Он читал и перечитывал записку, не веря в реальность того, что все это написала Ирина, и что это не попытка подшутить над ним, а обжигающая своей беспощадностью правда.
Он навсегда запомнил текст этой записки, как запоминают стихотворения из хрестоматий.
«Дорогой мой, ты всегда ненавидел ложь, и я обязана сказать правду. Мы не должны и не можем быть вместе. Да, это, конечно, подло, гадко и низко поступать так, как поступаю я, даже не дождавшись твоего приезда, но ничего не властна изменить. Было бы еще более низким и подлым жить с тобой, притворяться любящей и лгать. Расстанемся! Я благодарна тебе за прожитые вместе годы. Сын уже вырос и все поймет. Прости меня, если можешь простить».

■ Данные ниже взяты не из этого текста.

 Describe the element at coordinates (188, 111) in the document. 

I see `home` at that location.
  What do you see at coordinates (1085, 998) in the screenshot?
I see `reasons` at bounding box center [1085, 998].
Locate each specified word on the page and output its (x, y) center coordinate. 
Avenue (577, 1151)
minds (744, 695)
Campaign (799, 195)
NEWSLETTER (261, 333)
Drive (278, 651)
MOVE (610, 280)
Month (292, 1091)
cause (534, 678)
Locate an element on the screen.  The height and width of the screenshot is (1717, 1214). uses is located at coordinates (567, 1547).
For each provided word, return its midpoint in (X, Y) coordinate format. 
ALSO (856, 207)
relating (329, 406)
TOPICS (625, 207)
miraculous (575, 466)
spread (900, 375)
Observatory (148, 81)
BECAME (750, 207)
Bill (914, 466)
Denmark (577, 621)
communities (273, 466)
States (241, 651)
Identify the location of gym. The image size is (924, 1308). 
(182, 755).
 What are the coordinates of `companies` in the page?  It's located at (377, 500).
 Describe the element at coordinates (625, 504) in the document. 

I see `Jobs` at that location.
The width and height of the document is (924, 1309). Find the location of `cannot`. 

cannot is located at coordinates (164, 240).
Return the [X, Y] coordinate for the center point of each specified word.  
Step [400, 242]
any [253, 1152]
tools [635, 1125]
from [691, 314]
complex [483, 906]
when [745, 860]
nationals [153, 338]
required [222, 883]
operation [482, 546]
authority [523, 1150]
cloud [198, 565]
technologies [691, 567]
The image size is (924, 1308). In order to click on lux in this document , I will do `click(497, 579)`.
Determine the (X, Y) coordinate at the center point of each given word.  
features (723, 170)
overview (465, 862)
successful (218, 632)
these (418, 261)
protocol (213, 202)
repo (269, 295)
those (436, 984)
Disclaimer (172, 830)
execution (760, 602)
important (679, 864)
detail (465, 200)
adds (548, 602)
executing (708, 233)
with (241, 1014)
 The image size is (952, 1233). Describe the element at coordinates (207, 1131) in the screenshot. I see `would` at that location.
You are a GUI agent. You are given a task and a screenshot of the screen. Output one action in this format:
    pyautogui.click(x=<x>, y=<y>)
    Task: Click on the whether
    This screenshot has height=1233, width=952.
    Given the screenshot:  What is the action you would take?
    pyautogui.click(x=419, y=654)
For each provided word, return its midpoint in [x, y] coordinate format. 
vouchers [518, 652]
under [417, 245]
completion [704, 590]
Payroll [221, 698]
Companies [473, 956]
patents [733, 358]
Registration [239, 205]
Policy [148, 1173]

Легостаев вновь и вновь перечитывал записку, и каждый раз новое, отличное от предыдущего чувство охватывало его безраздельно: неизбывное горе, острое ощущение внезапно нахлынувшей беды, в которую разум отказывался поверить, потом раскаленная злость, возмущение, что Ирина ушла, не дождавшись его и, может быть, даже втайне надеясь, что он и вообще-то не вернется живым, и, наконец, уже раздражение самим тоном и стилем письма. Минутами он злился даже не столько из-за самого ее ухода, сколько из-за того, как она изложила это на бумаге, — умная, как он считал, женщина написала о происшедшей в их жизни трагедии буднично, плоско, как-то по-ученически прямолинейно. «Впрочем, разве в этом дело, разве это главное?» — спросил себя Легостаев. Все для него померкло — и весеннее солнце, наполнившее комнату ликующим светом, и мольберт, показавшийся ненужной, жалкой игрушкой, и картины, вдруг ставшие для него чужими и ничтожными.